With 45 boxes of papers, UCSB hopes to keep a legacy alive.
UCSB’s California Ethnic and Multicultural Archives (CEMA) has recently acquired an extensive collection of the work of Frank Chin, one of America’s best known Asian-American authors. The collection includes research, letters, unpublished works and manuscripts.
A California native, Chin is the author of numerous works of literature, including essays, novels and short stories. He is perhaps best known, however, for his plays. “The Chickencoop Chinaman” was the first play authored by an Asian-American to be produced on a New York stage.
“Frank Chin is a luminary in Asian-American cultural arts,” CEMA Director Sal Guerena said. “He was a pioneer in a number of areas, in terms of being a writer, a dramatist and a social activist.”
Chin attended the University of California at Berkeley and eventually received his bachelor’s degree from UCSB. He went on to help organize the Combined Asian American Resources Project, with offices in Seattle and San Francisco, and in 1972 founded the Asian American Theater Workshop in San Francisco.
“Frank Chin is the most influential Asian-American writer and dramatist in the country,” Guerena said. “That alone makes this an indispensable collection that people will want to consult.”
His research, manuscripts, unpublished works and other papers are now a part of CEMA and the UCSB library’s special collections. With CEMA’s acquisition of the Chin papers comes the opportunity for public access to the historical collection.
“Overall, this acquisition is a tremendous achievement for the university, because it is supporting and validating the importance of vibrant, groundbreaking writing,” Asian American studies Professor Kip Fulbeck said.
The daunting task that lies ahead for Guerena and other CEMA employees is the inventory and organization of the rather large collection. Parts of the collection, however, will be made available to scholars in the near future, even before it is fully processed.

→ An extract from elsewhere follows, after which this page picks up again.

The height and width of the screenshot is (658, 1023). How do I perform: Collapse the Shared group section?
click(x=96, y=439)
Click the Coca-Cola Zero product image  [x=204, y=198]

“We want to be able to make this a dynamic collection that is available and accessible to everyone, including undergraduate students and members of the community at large – cultural artists as well as historians and scholars who are interested in these kinds of collections,” Guerena said.

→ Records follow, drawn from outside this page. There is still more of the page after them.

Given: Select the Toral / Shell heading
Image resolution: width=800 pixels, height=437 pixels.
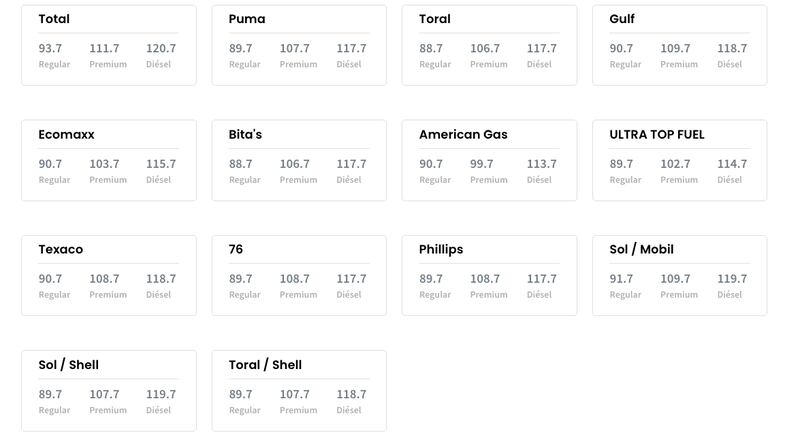Looking at the screenshot, I should tap(265, 365).
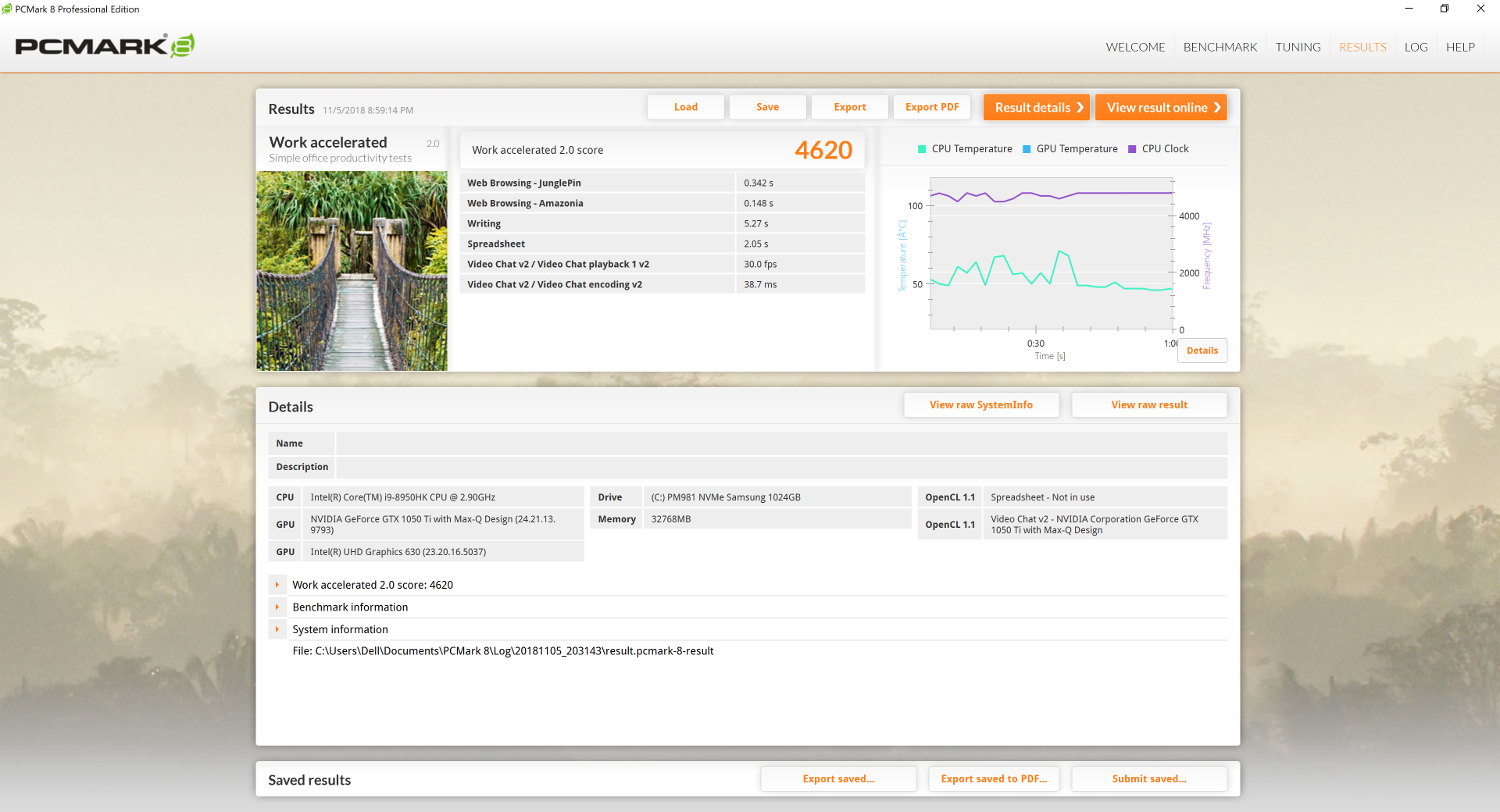Expand Work accelerated 2.0 score row
1500x812 pixels.
click(277, 585)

Guerena would like the Chin papers to draw not only distinguished faculty from other universities but also students involved at all levels of education in the social sciences and humanities. CEMA is also looking for ways to introduce primary sources like those contained in the Chin collection to children and teachers in public schools.

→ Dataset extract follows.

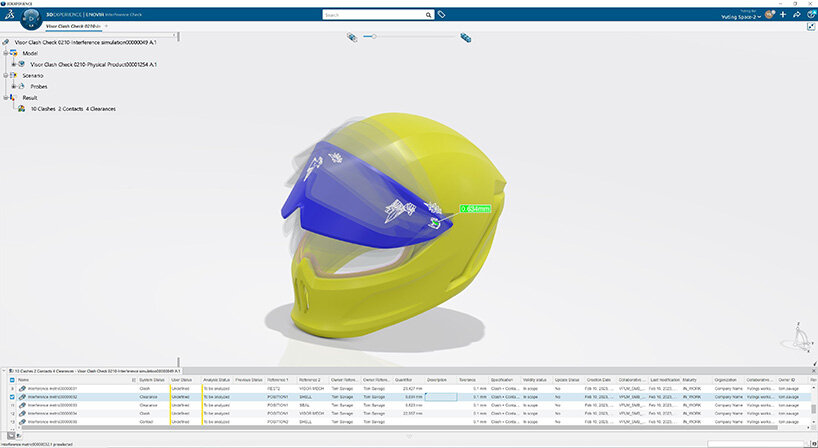Image resolution: width=818 pixels, height=448 pixels.
Task: Click the share arrow icon in header
Action: (796, 15)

Guerena hopes that the public access that comes with CEMA’s acquisition will not only allow the Chin papers to be preserved, but will also ensure that the portion of Asian-American history that they represent is not lost.
“Our memories fade, and when that happens we lose a lot of important history. We lose a legacy,” Guerena said. “It’s so vitally important to be able to rescue ethnic cultural history before it’s gone.”